SECURITIES AND EXCHANGE COMMISSION

Washington, D.C. 20549

 

 

FORM 8-K

 

 

CURRENT REPORT

Pursuant to Section 13 or 15(d) of the

Securities Exchange Act of 1934

Date of Report (Date of earliest event reported):

August 9, 2012

 

 

NUANCE COMMUNICATIONS, INC.

(Exact name of registrant as specified in its charter)

 

 

 

Delaware   000-27038   94-3156479

(State or other jurisdiction

of incorporation)

 

(Commission

File Number)

 

(IRS Employer

Identification No.)

1 Wayside Road

Burlington, Massachusetts 01803

(Address of Principal Executive Offices)

(Zip Code)

Registrant’s telephone number, including area code: (781) 565-5000

 

(Former name or former address, if changed since last report)

 

 

Check the appropriate box below if the Form 8-K filing is intended to simultaneously satisfy the filing obligation of the registrant under any of the following provisions (see General Instruction A.2. below):

 

¨ Written communications pursuant to Rule 425 under the Securities Act (17 CFR 230.425)

 

¨ Soliciting material pursuant to Rule 14a-12 under the Exchange Act (17 CFR 240.14a-12)

 

¨ Pre-commencement communications pursuant to Rule 14d-2(b) under the Exchange Act (17 CFR 240.14d-2(b))

 

¨ Pre-commencement communications pursuant to Rule 13e-4(c) under the Exchange Act (17 CFR 240.13e-4(c))

 

 

 


ITEM 1.01 Entry into a Material Definitive Agreement

On August 14, 2012, Nuance Communications, Inc. (the “Company”) issued $700 million aggregate principal amount of its 5.375% Senior Notes due 2020 (the “Notes”).

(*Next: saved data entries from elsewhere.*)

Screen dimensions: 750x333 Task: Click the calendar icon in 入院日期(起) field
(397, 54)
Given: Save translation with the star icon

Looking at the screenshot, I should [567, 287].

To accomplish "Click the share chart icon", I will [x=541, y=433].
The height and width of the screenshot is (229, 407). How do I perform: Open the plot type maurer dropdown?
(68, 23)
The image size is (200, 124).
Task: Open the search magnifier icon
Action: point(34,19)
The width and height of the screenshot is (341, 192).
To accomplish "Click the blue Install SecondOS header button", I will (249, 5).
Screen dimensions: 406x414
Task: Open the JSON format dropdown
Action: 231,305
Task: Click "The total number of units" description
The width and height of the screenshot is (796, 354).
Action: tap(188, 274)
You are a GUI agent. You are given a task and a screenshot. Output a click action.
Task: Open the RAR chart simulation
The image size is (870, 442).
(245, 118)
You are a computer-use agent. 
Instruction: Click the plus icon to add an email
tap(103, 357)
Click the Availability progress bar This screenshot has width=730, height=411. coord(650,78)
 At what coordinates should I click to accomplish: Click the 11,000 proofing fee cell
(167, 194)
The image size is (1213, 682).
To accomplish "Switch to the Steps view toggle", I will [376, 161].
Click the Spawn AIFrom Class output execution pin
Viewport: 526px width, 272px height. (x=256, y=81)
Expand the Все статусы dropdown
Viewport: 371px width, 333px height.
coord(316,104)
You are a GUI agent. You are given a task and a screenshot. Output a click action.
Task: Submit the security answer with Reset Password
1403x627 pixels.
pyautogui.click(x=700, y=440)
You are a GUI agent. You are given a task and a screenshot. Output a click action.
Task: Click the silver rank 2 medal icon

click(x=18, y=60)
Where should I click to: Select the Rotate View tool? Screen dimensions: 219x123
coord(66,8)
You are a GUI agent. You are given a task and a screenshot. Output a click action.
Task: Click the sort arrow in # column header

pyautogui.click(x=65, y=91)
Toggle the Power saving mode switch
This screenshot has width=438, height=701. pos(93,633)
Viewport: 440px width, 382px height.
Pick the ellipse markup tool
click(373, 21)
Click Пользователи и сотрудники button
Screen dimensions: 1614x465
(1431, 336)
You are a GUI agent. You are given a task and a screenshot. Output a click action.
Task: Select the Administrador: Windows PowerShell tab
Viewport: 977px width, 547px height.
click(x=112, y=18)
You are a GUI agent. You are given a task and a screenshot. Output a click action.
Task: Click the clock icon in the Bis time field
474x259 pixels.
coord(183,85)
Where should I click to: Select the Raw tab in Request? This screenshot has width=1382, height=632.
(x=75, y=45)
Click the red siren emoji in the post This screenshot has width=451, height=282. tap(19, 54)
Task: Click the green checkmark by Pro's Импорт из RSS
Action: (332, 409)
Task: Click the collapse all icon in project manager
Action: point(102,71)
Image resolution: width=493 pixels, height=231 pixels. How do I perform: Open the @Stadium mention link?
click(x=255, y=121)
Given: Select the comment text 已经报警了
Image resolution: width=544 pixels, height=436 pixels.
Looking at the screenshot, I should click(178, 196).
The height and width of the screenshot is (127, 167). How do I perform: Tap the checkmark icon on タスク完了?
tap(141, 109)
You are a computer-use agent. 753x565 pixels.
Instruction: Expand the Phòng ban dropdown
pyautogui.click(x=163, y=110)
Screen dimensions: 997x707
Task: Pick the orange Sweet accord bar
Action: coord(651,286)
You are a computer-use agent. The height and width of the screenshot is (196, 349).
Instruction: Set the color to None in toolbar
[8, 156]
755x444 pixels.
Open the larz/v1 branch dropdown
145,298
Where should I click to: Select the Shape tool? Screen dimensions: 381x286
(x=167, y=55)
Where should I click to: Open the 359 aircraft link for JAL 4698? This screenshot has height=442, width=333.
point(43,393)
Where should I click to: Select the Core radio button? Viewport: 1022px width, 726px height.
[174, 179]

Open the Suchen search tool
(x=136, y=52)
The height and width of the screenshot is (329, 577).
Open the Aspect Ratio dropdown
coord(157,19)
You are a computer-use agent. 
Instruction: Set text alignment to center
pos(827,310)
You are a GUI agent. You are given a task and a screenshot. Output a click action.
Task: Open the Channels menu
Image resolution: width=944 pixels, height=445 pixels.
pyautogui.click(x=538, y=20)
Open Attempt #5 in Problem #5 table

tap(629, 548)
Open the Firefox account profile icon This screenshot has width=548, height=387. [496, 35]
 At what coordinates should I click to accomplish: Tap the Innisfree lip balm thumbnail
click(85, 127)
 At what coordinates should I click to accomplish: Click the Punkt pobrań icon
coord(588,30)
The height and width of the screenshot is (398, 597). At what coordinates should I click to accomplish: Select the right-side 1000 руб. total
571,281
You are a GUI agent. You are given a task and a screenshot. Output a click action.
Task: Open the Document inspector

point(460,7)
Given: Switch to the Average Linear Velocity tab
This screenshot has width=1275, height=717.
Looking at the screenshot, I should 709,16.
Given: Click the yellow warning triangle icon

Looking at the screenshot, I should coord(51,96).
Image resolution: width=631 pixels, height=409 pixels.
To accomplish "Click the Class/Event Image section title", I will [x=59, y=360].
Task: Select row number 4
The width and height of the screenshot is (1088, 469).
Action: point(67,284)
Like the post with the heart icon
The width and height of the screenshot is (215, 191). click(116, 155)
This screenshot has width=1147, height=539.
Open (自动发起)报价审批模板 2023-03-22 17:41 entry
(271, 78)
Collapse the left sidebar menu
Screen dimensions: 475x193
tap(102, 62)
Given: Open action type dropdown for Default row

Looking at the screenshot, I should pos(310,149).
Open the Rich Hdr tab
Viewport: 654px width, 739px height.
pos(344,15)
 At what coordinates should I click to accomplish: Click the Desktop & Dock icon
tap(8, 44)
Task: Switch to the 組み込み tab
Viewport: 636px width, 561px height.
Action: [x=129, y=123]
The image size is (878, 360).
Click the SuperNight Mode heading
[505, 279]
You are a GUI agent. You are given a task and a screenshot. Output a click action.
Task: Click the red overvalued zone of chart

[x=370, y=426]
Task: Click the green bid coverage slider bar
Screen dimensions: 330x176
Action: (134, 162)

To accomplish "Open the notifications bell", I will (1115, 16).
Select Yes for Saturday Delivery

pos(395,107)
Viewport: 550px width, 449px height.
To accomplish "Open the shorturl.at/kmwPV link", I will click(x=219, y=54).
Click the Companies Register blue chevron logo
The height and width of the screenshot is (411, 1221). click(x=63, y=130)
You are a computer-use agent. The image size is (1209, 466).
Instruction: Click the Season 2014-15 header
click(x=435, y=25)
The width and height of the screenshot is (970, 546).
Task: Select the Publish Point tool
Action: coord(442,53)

The terms and conditions of the Notes and the Indenture (as defined below) described in Item 2.03 of this Current Report on Form 8-K are incorporated herein by reference.

 

ITEM 2.03 Creation of a Direct Financial Obligation or an Obligation under an Off-Balance Sheet Arrangement of a Registrant

On August 9, 2012, the Company entered into a Purchase Agreement (the “Purchase Agreement”) with Barclays Capital Inc., as representative of the several initial purchasers named therein (the “Initial Purchasers”), to sell to the Initial Purchasers the Notes (the “Offering”). On August 14, 2012, the Company issued $700 million aggregate principal amount of the Notes in accordance with the terms of the Purchase Agreement. The net proceeds to the Company from the Offering were approximately $687.6 million.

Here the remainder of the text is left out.